# What the task requires
How many lines in the records below hold the string "expédition"? Answer with the number alone.
※ ※ ※
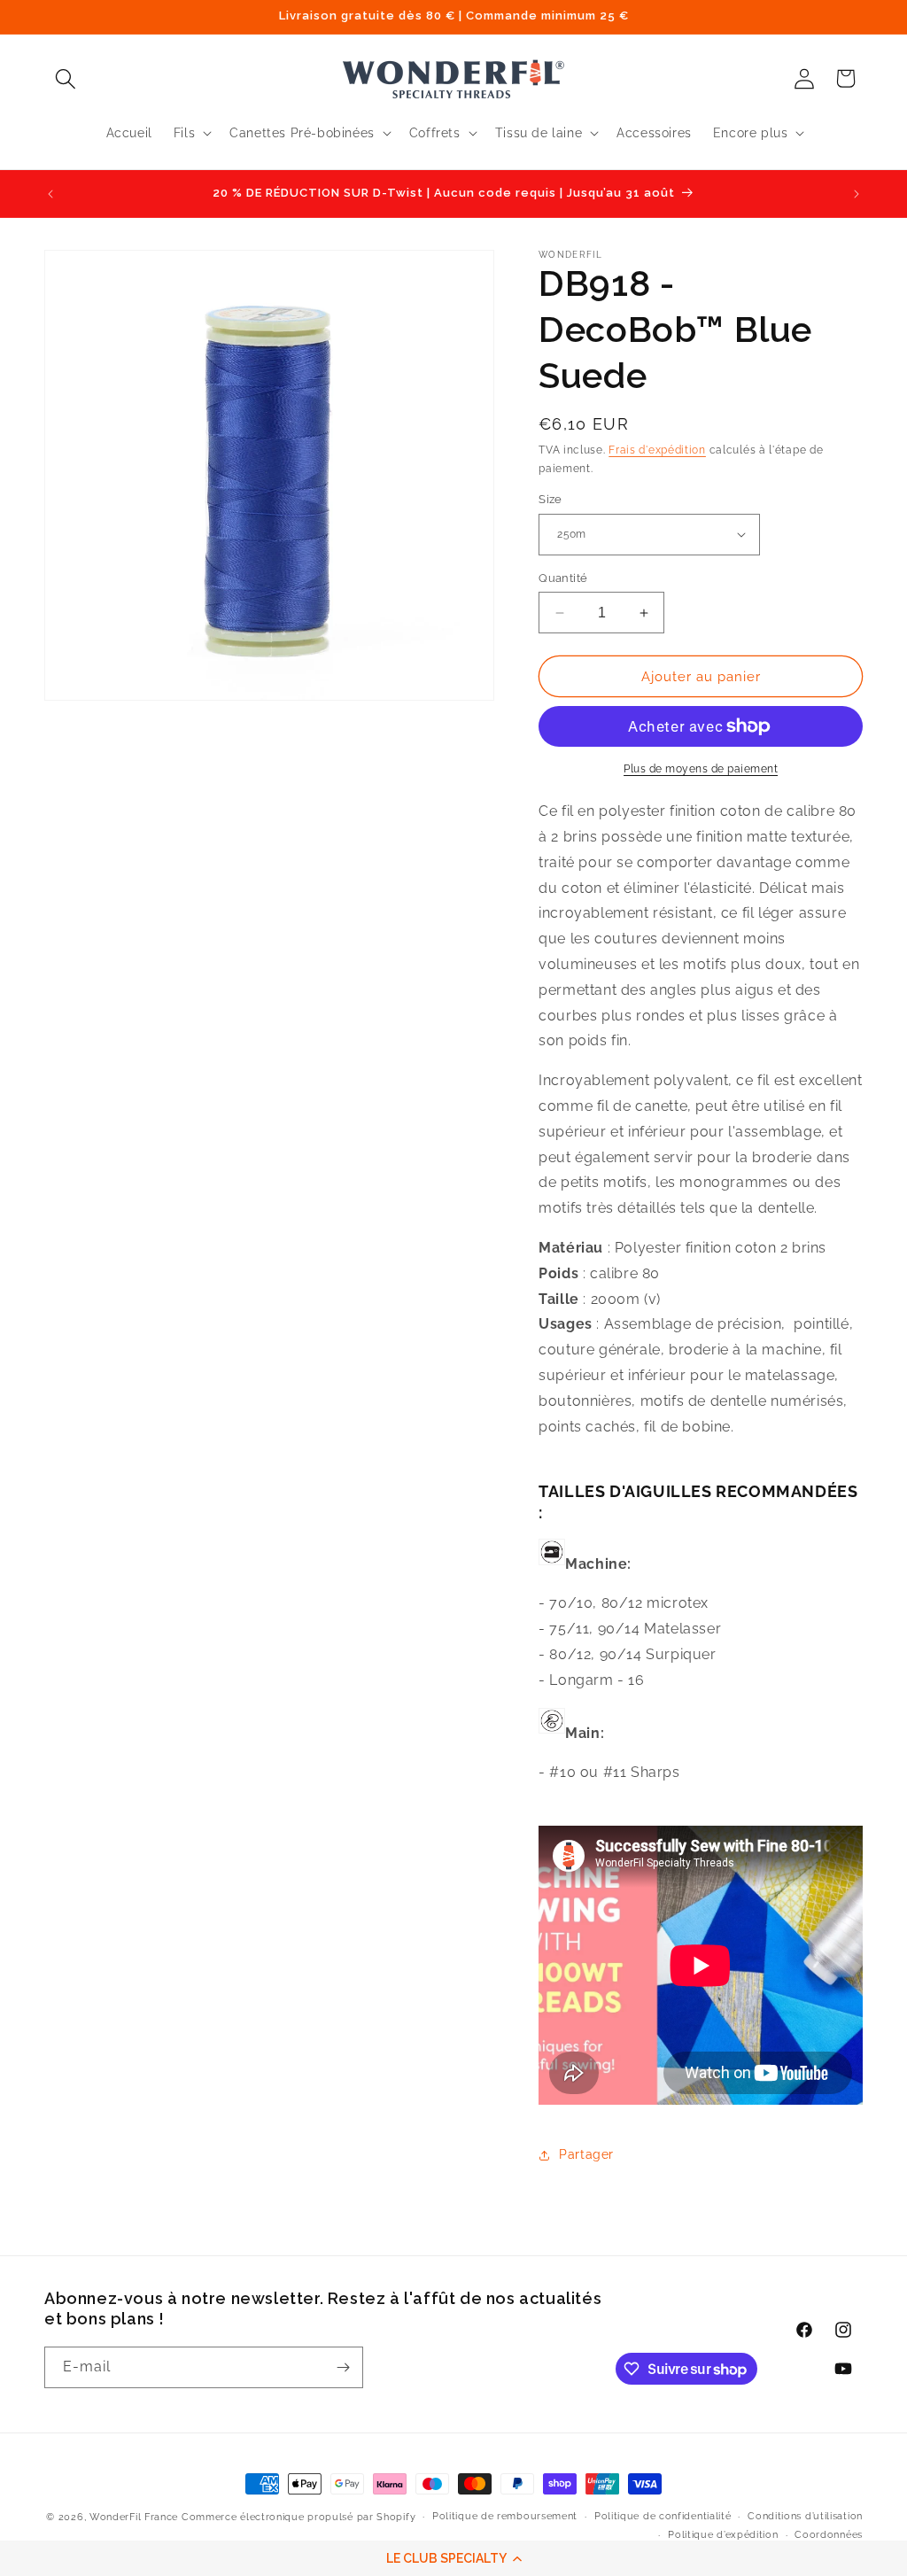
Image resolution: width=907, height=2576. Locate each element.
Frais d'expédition (657, 450)
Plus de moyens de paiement (701, 769)
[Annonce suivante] (856, 194)
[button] (453, 2558)
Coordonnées (829, 2535)
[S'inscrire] (342, 2367)
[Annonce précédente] (50, 194)
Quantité (563, 578)
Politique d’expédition (723, 2535)
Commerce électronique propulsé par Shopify (298, 2517)
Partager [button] (586, 2154)
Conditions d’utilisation (805, 2516)
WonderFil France (133, 2517)
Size (550, 499)
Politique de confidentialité (663, 2516)
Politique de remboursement (505, 2516)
※ ※ ※
# Exercise result
2